Retired orthodontist Dr. Fred Distelhorst, age 88, successfully climbed Mount Kilimanjaro to become the oldest person to reach the summit.
Mount Kilimanjaro is one of the seven summits – the highest peaks on each of the seven continents. At 19,341 feet above sea level, Kilimanjaro is the tallest peak in Africa and the world’s tallest freestanding mountain.
“When we saw Fred, we were a bit afraid,” said Peak Planet lead guide Davis Assey. “Kilimanjaro is a big challenge. Many people along the trek questioned whether he could make it to the summit. We could hear other clients and guides talking about it, some with excitement others with doubt. “
Due to its extreme altitude, climbing Kilimanjaro is a demanding accomplishment. The overall success rate is about 50% for all visitors. The primary reason climbers fail is due to acute mountain sickness which can occur when their bodies fail to adapt quickly enough to the increasing elevation.
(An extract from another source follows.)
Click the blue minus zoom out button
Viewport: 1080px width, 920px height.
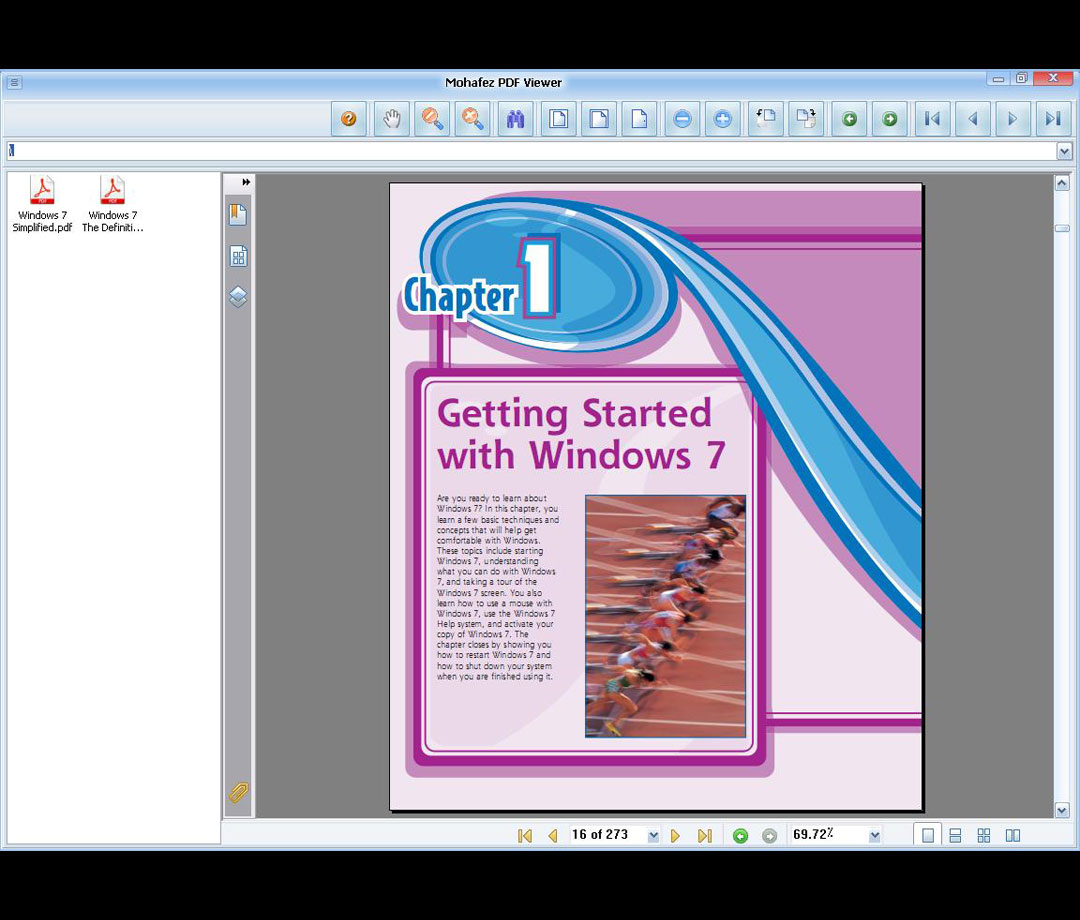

However, Distelhorst is no stranger to mountains. He lives in Vail, Colorado where he skies and hikes often with his granddaughter, Ellen Edgerton, who accompanied him on his Kilimanjaro climb.
Distelhorst’s guide recalled what he observed as the climb was underway. “We quickly learned that while he is old, he is stronger than even the youngest and most fit in the group,” said Assey.
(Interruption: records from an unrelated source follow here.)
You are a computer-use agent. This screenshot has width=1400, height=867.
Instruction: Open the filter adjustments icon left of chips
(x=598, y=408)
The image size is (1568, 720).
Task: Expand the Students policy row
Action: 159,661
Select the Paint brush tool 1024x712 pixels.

Dr. Distelhorst climbed on the remote Rongai route. This route begins in the northeastern part of the mountain, near the Kenyan border. The team left high camp at 11:38 PM on July 19, 2017, and reached the summit at 9:33 AM on July 20, 2017. Overall, the entire climb took six days.
When asked about the special challenges when leading older climbers, Peak Planet’s Executive Director Dana Wentzel said, “There are some risks for anyone who climbs Kilimanjaro, not just for the elderly.”
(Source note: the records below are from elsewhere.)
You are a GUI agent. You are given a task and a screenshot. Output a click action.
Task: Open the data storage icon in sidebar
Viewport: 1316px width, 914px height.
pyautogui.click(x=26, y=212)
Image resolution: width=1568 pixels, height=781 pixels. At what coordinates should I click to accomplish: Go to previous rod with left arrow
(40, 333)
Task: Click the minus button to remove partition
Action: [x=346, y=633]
The guides conducted health checks twice daily and measured Distelhorst’s pulse and oxygen saturation, as well as his temperature and blood pressure. “We carefully monitored his health throughout the climb as we do with all of our clients on the mountain. The readings confirmed what we knew from visual observation – that he was performing quite well,” said Wentzel.
Assey recalls the joy he felt to be the guide leading the oldest man to climb Kilimanjaro. “When he arrived at the summit, word spread across the mountain and every guide and porter was proud to know that Dr. Fred made it, even at 88 years. It was an honor and a pleasure to hike with him.”